The university said the research idea came from Dr. Toru Suzuki in Perry's team in the University of Bath's Laboratory of Mammalian Molecular Embryology, who performed the study together with team member Dr. Maki Asami and colleagues from the University of Regensburg and the Fraunhofer Institute for Toxicology and Experimental Medicine in Germany.

"The baby mice born as a result of the technique seem completely healthy, but their DNA started out with different epigenetic marks compared with normal fertilization. This suggests that different epigenetic pathways can lead to the same developmental destination, something not previously shown," said the University of Bath.

In an interview with the BBC, Perry said removing the need for an egg could have a wider impact on society.

"One possibility, in the distant future, is that it might be possible that ordinary cells in the body can be combined with a sperm so that an embryo is formed," Perry said.

This means two men could have a child, with one donating an ordinary cell and the other, sperm. A man could theoretically also have his own child using his own cells and sperm and that child would end up being more like a non-identical twin than a clone.

Perry warned, however, that these possibilities are still "speculative and fanciful."

Professor Robin Lovell-Badge of the Francis Crick Institute, told the BBC: "I'm not surprised that the authors are excited about this.

"I think it is a very interesting paper, and a technical tour de force and I am sure it will tell us something important about reprogramming at these early steps of development that are relevant to both fertilization and single cell nuclear transfer [cloning]," he said.

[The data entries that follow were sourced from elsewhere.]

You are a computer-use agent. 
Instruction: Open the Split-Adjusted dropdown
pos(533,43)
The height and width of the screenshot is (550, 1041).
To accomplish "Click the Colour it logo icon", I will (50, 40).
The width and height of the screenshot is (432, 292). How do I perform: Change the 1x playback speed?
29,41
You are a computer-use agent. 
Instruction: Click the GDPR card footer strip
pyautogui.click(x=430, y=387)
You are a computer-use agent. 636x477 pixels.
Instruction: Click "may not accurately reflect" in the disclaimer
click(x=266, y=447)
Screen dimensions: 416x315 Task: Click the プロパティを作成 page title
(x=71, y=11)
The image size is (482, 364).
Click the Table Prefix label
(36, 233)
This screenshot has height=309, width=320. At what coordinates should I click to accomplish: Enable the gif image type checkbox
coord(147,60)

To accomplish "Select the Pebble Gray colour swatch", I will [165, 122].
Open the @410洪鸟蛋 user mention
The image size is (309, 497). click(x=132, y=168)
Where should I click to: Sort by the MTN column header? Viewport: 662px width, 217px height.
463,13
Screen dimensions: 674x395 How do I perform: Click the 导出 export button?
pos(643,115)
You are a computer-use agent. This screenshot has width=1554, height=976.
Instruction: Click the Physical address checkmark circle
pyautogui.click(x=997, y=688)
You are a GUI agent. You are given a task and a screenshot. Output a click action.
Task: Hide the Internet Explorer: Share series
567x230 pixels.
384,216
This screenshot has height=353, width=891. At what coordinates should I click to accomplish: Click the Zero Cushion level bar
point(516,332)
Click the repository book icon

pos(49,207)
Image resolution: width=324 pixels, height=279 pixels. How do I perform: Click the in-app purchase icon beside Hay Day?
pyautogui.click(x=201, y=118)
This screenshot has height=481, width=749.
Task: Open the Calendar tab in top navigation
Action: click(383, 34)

"And, perhaps more broadly, about reprogramming of cell fate in other situations. It doesn't yet tell us how, but the paper gives a number of clear pointers," Badge added.

The University of Bath further noted that their discovery has ethical implications as well.

"The discovery has ethical implications for recent suggestions that human parthenogenotes could be used as a source of embryonic stem cells because they were considered inviable. It also hints that in the long-term future it could be possible to breed animals using non-egg cells and sperm. Although this is still only an idea, it could have potential future applications in human fertility treatment and for breeding endangered species," the university said.

Eggs can be "tricked" into developing into an embryo without fertilization, but the resulting embryos, called parthenogenotes, die after a few days because key developmental processes requiring input from sperm don't happen, explained the University of Bath.